▶ _Task prompt_:
Return every entry exactly as written, with the pictures removed.

▶ _Source records_:
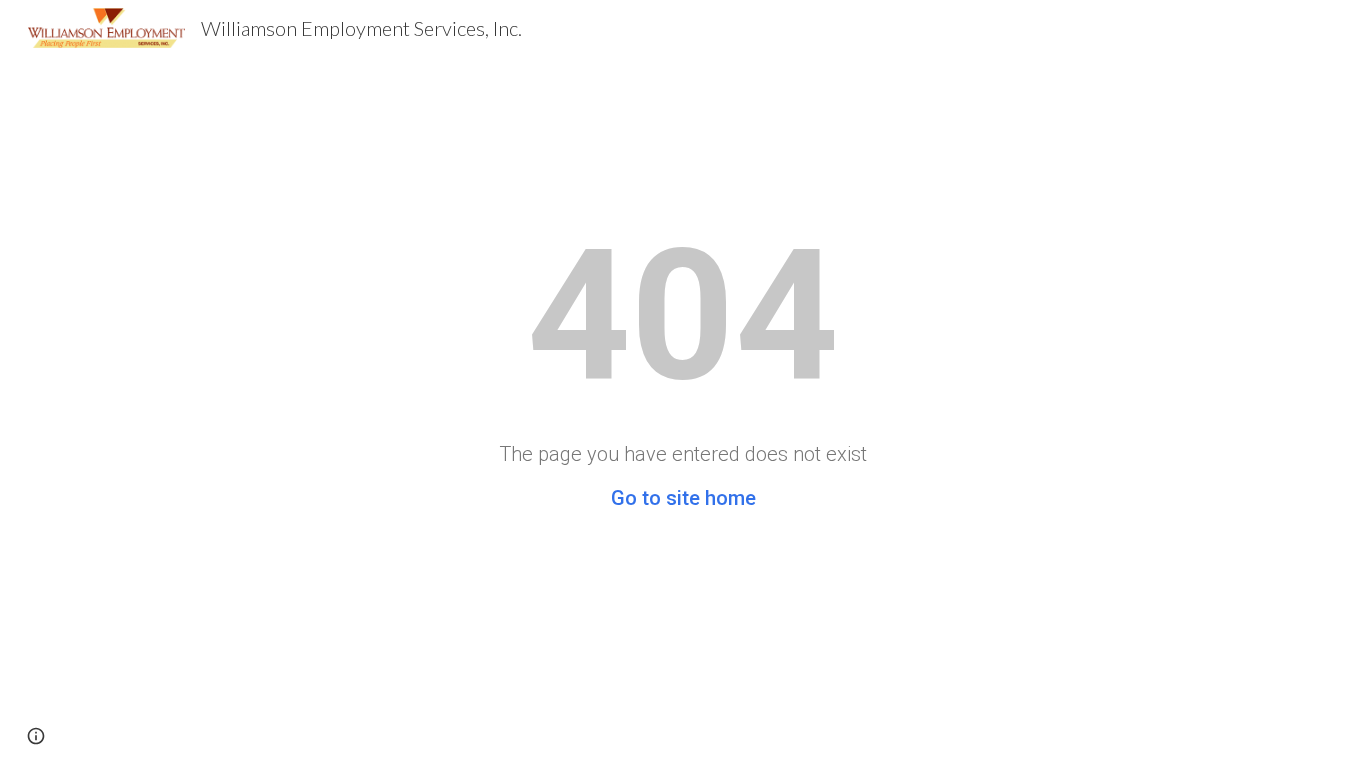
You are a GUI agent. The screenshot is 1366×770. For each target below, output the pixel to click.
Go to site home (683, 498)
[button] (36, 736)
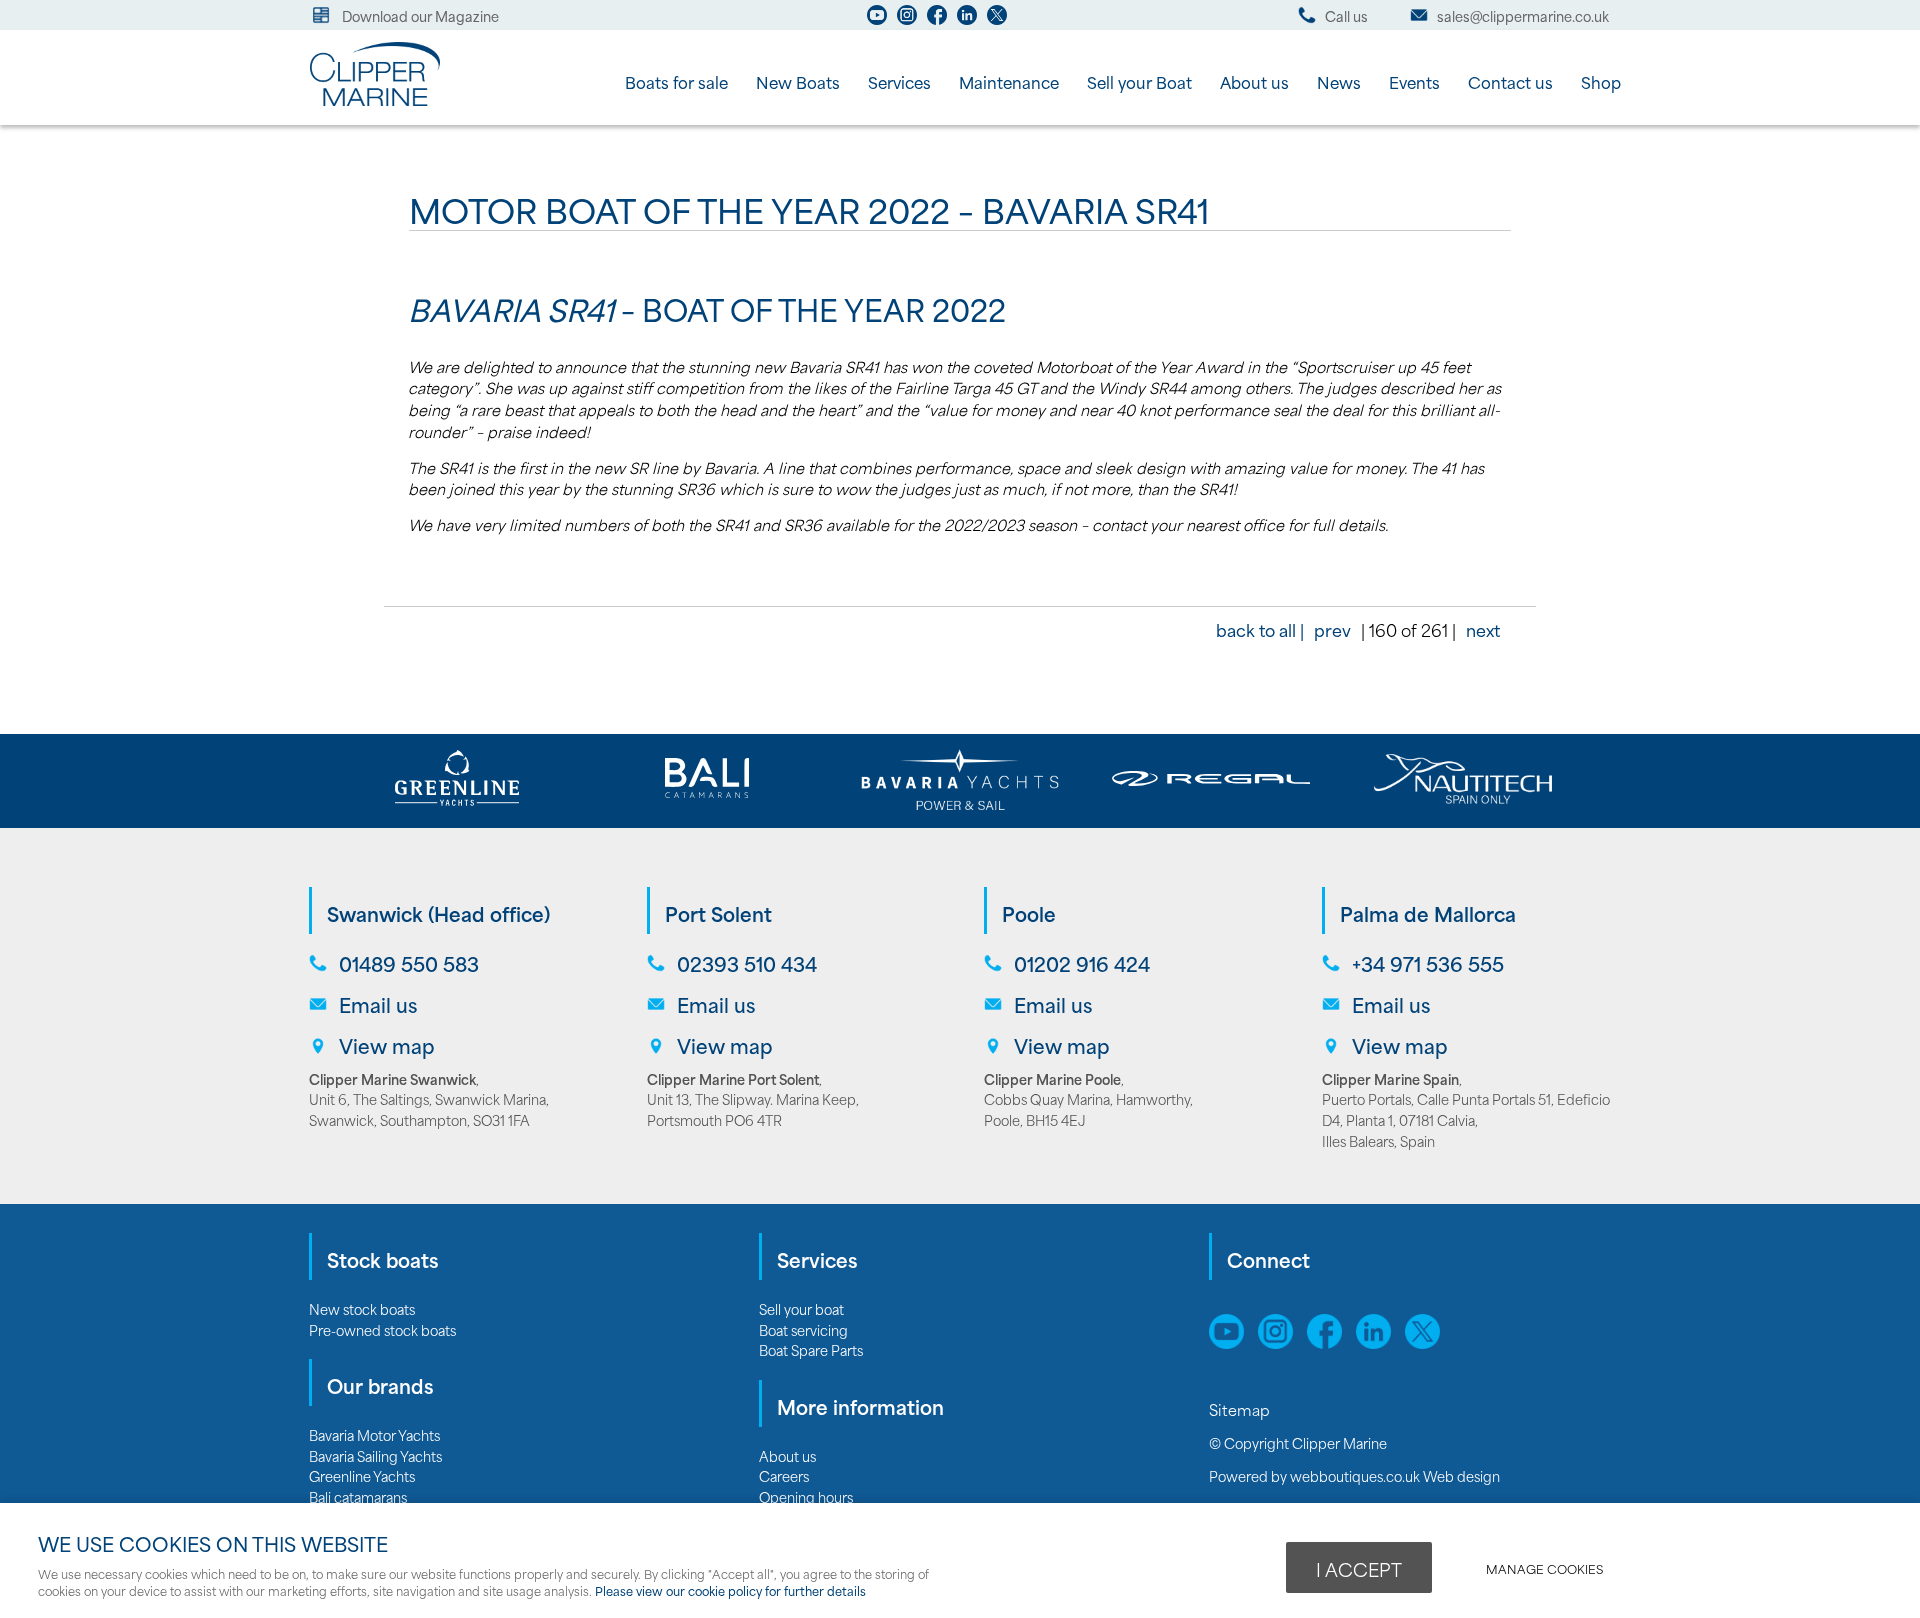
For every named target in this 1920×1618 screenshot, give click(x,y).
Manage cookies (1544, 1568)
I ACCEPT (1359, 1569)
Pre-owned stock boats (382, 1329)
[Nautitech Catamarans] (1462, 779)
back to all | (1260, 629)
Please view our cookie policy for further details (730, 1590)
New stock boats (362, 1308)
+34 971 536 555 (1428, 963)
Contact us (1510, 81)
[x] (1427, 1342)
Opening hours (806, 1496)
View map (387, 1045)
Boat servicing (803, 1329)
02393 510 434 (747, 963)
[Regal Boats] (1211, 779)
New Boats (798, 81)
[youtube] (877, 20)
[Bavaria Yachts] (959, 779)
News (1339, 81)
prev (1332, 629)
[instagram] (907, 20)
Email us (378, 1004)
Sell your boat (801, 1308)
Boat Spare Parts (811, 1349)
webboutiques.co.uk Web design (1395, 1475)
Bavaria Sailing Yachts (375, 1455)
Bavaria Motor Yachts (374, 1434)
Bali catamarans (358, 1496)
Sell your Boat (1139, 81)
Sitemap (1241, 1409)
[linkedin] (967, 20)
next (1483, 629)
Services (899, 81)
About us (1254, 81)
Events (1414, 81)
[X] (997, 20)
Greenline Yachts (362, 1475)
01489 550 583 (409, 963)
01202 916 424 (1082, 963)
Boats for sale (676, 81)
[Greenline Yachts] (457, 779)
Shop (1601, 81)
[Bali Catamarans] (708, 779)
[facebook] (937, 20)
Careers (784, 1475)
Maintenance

▶ _Your response_:
You are a GUI agent. The screenshot is 1366×770. For each target below, output the pixel to click.
Go to site home (683, 498)
[button] (36, 736)
For every named target in this 1920×1618 screenshot, give click(x,y).
Manage cookies (1544, 1568)
I ACCEPT (1359, 1569)
Pre-owned stock boats (382, 1329)
[Nautitech Catamarans] (1462, 779)
back to all | (1260, 629)
Please view our cookie policy for further details (730, 1590)
New stock boats (362, 1308)
+34 971 536 555 (1428, 963)
Contact us (1510, 81)
[x] (1427, 1342)
Opening hours (806, 1496)
View map (387, 1045)
Boat servicing (803, 1329)
02393 510 434 (747, 963)
[Regal Boats] (1211, 779)
New Boats (798, 81)
[youtube] (877, 20)
[Bavaria Yachts] (959, 779)
News (1339, 81)
prev (1332, 629)
[instagram] (907, 20)
Email us (378, 1004)
Sell your boat (801, 1308)
Boat Spare Parts (811, 1349)
webboutiques.co.uk Web design (1395, 1475)
Bavaria Sailing Yachts (375, 1455)
Bavaria Motor Yachts (374, 1434)
Bali catamarans (358, 1496)
Sell your Boat (1139, 81)
Sitemap (1241, 1409)
[linkedin] (967, 20)
next (1483, 629)
Services (899, 81)
About us (1254, 81)
Events (1414, 81)
[X] (997, 20)
Greenline Yachts (362, 1475)
01489 550 583 (409, 963)
01202 916 424 (1082, 963)
Boats for sale (676, 81)
[Greenline Yachts] (457, 779)
Shop (1601, 81)
[Bali Catamarans] (708, 779)
[facebook] (937, 20)
Careers (784, 1475)
Maintenance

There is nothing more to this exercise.